Neste capítulo, ele está a comentar, daquela sua forma irresistível, o velho hábito dos duelos que, em França, “ainda se sucedem tão regularmente como as madrugadas” e afirma que, mal nasce o Sol, a primeira coisa que se vê é “um francês (…) de florete na mão (…), procurando varar com arte as vísceras essenciais de outro francês.” Mais à frente, dá mesmo o exemplo de um tal senhor Paulo, “discípulo ardente de Proudhon”. É um episódio passado no Bairro Latino. O dito senhor Paulo, uma certa noite em que se preparava para beber o seu grogue, “avista sobre a mesa um papelinho pérfido” com uma abominável sextilha que o injuriava. Daí, foi um passo para um duelo no Bosque de Vincenas.
Passa-se que a bala do injuriador “vai cravar-se na anca de um jumento” e a do injuriado “vai varar o chapéu alto de um dos padrinhos” do outro.
A história prolonga-se, indo desembocar noutro duelo em que mais uma bala do mesmo Paulo vai acertar de novo no chapéu do padrinho do “adversário”. Aí, corre então a ideia de que as balas do senhor Paulo, “por um funesto hábito adquirido”, andam ainda pelo Bosque de Bolonha à cata de um chapéu alto onde se possam alojar.
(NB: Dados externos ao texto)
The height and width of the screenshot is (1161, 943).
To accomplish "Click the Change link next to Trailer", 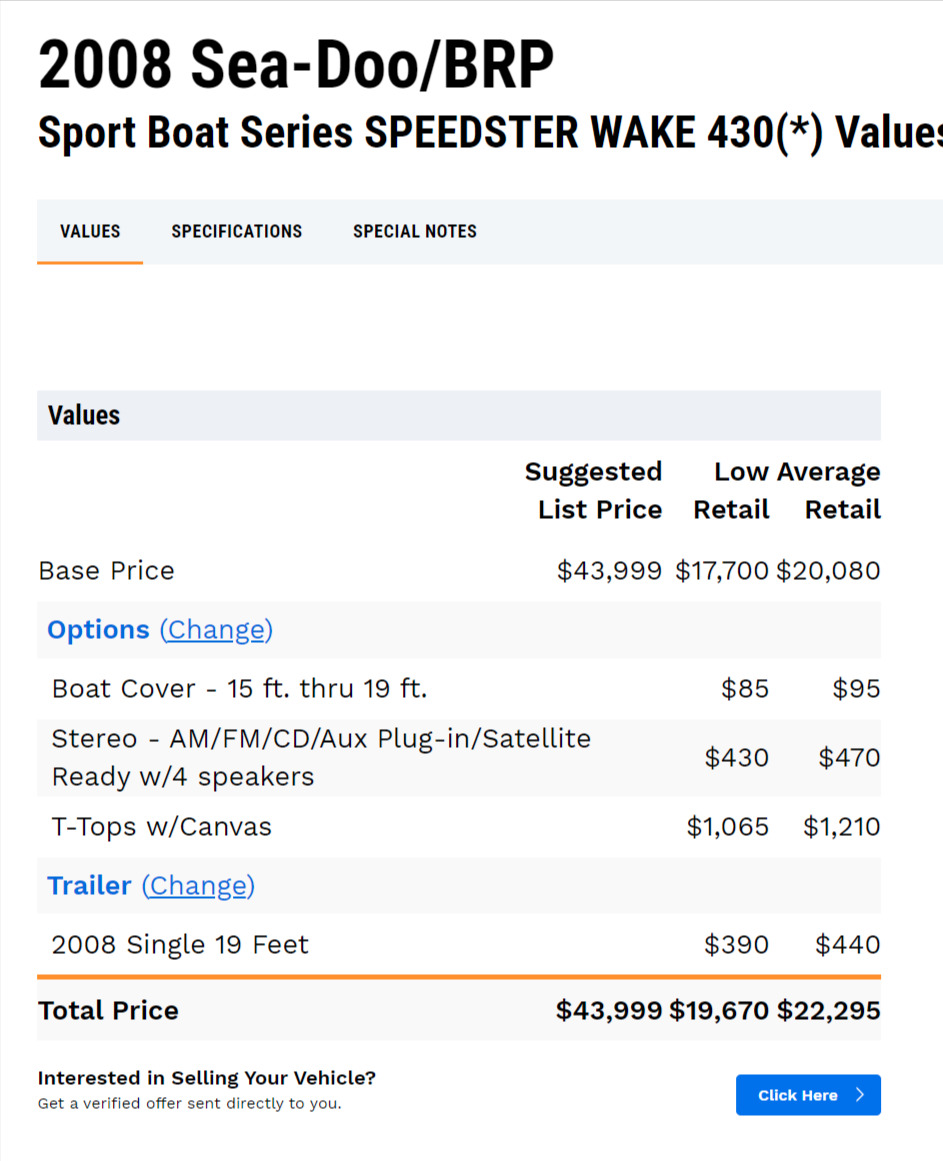I will [198, 886].
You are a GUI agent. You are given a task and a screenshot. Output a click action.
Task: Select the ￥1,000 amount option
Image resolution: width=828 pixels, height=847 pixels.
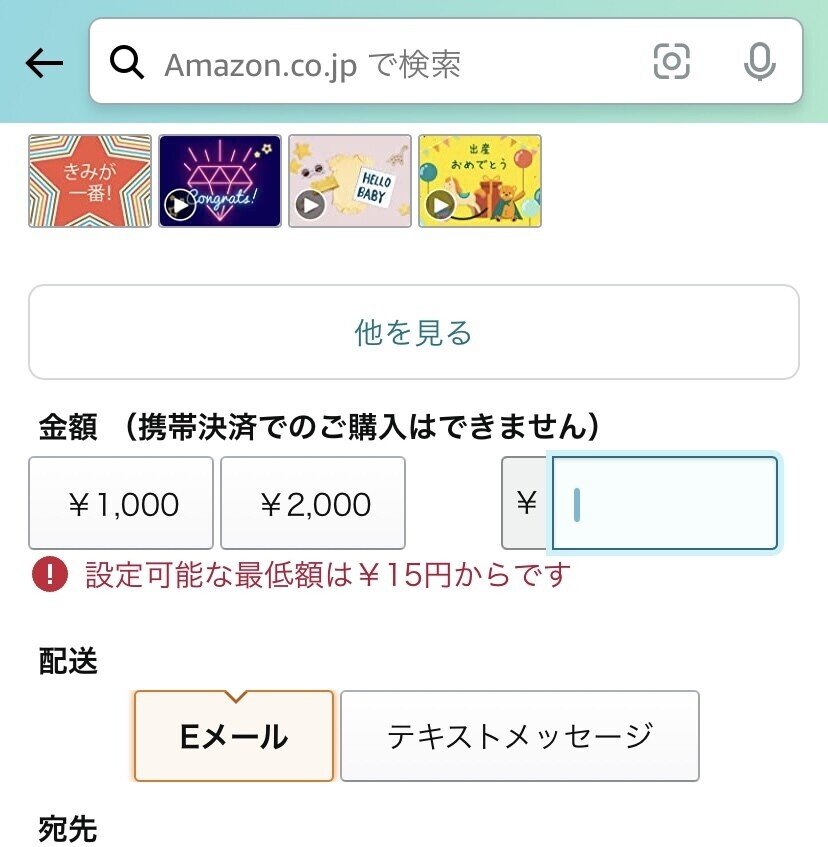coord(121,503)
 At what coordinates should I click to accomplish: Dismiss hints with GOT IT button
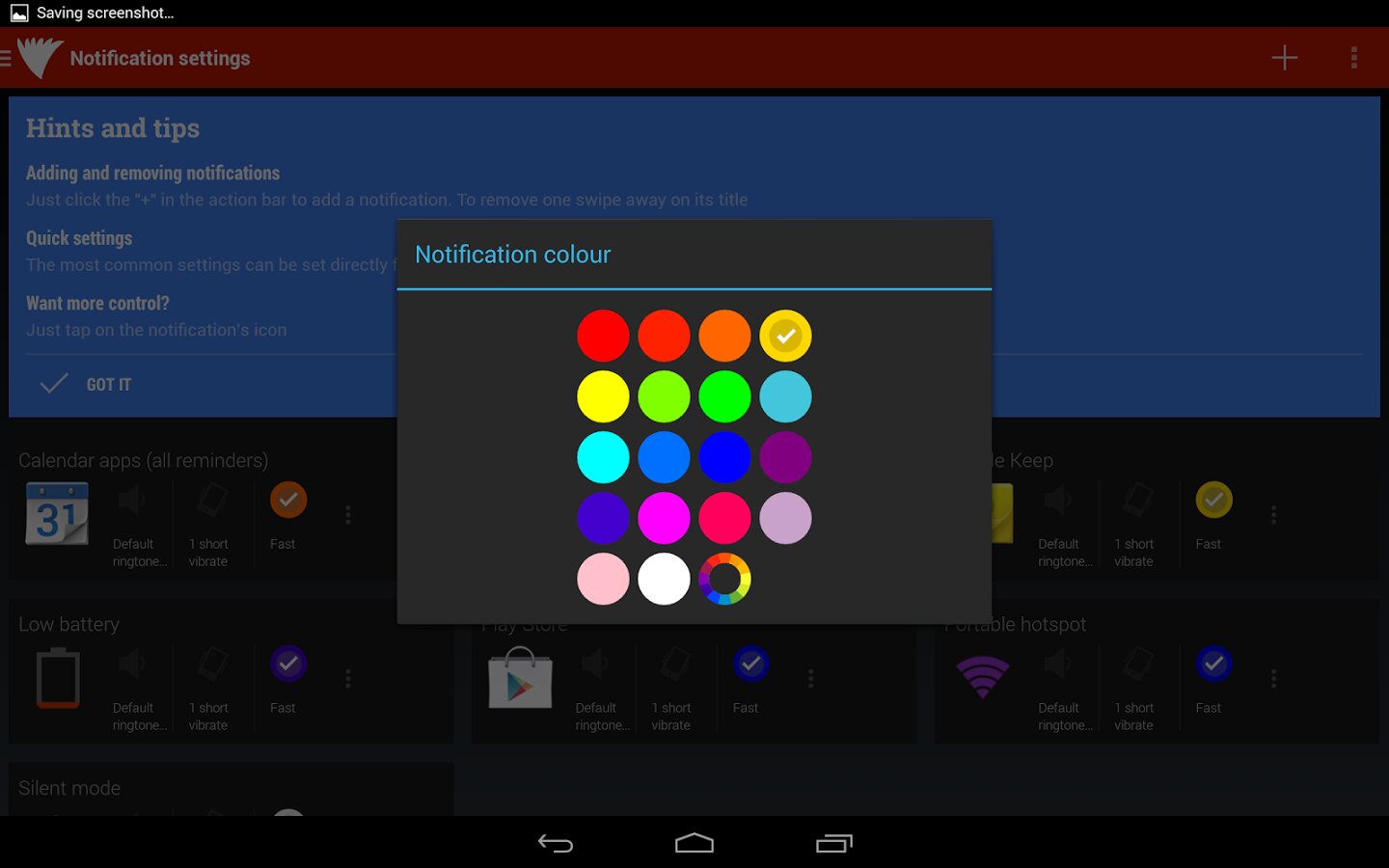pyautogui.click(x=87, y=384)
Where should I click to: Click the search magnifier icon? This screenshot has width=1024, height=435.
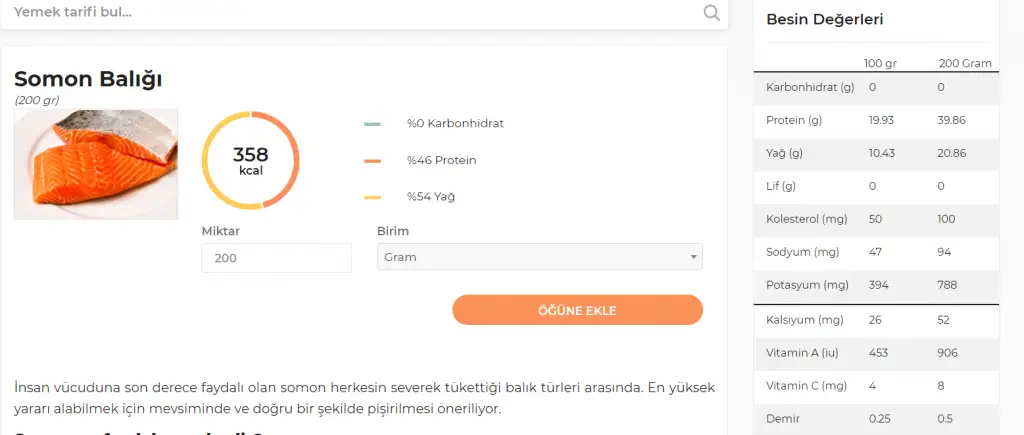[x=711, y=13]

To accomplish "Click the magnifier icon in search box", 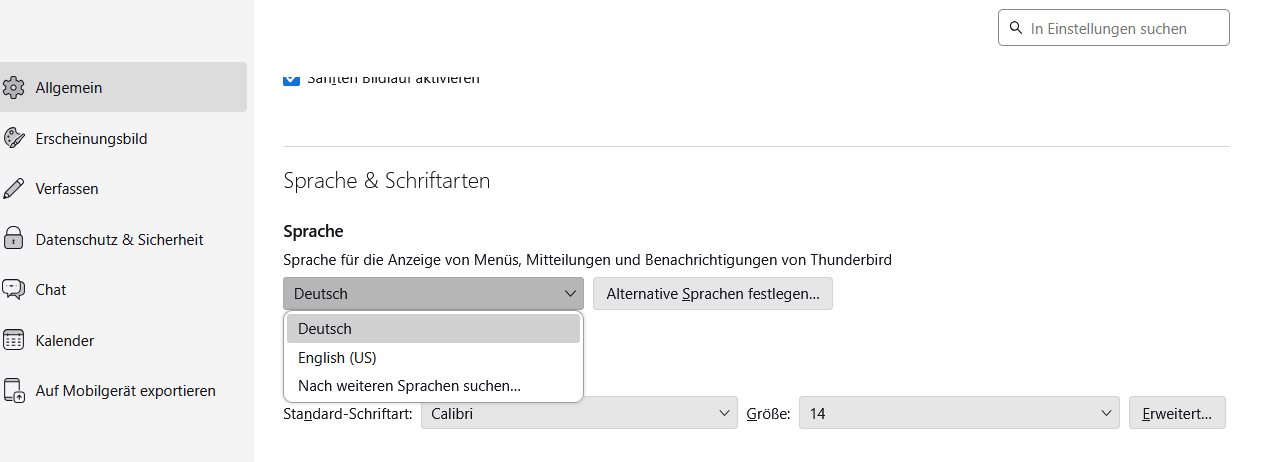I will pos(1016,28).
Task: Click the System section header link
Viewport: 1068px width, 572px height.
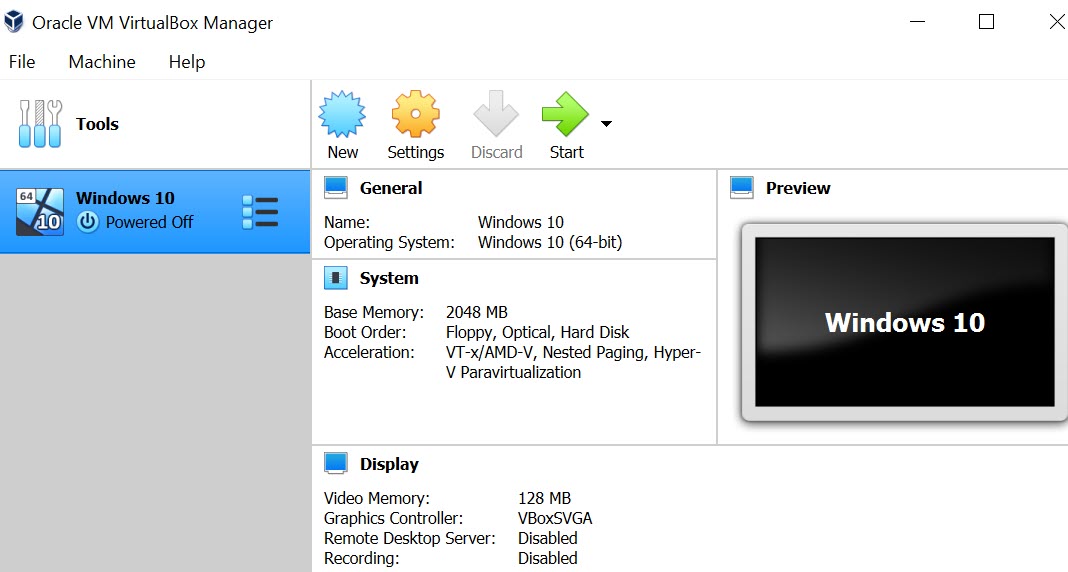Action: [x=389, y=278]
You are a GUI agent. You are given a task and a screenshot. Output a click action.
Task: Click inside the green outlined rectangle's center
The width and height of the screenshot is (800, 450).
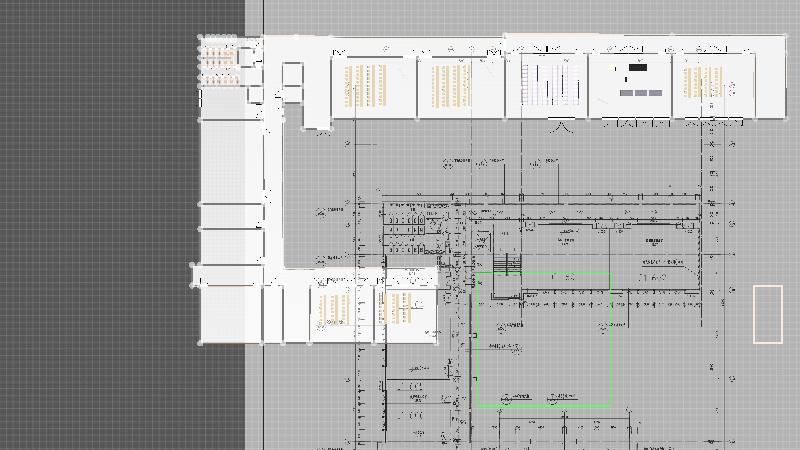(543, 340)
Claro que isto dito pelo Eça é “outra história”, logo, como não dar gargalhadas, mesmo estando sozinha num espaço público?
Ainda bem que os meus “irmãos” espanhóis parecem ter-me compreendido.
15 de outubro
Lowenberg)
(Numa viagem com alunos à Alemanha)
Hoje fomos a Berlim. Apanhámos o comboio no pequeno apeadeiro de Lowenberg e, enquanto esperávamos que chegasse, não me saía do pensamento que por ali passaram, provavelmente, vários comboios carregados de Judeus com destino à morte. Arrepiou-me pensar nisso. E, apesar da alegria dos jovens, que invadia todo o espaço do comboio, a curta viagem foi angustiante
Achei Berlim uma cidade fantástica, mas austera. Falta-lhe um toque de doçura. Estava um tempo cinzento e frio e isso não ajudou, mas o que pesou mesmo foi a inevitável sombra da nossa memória colectiva, que não nos deixa esquecer.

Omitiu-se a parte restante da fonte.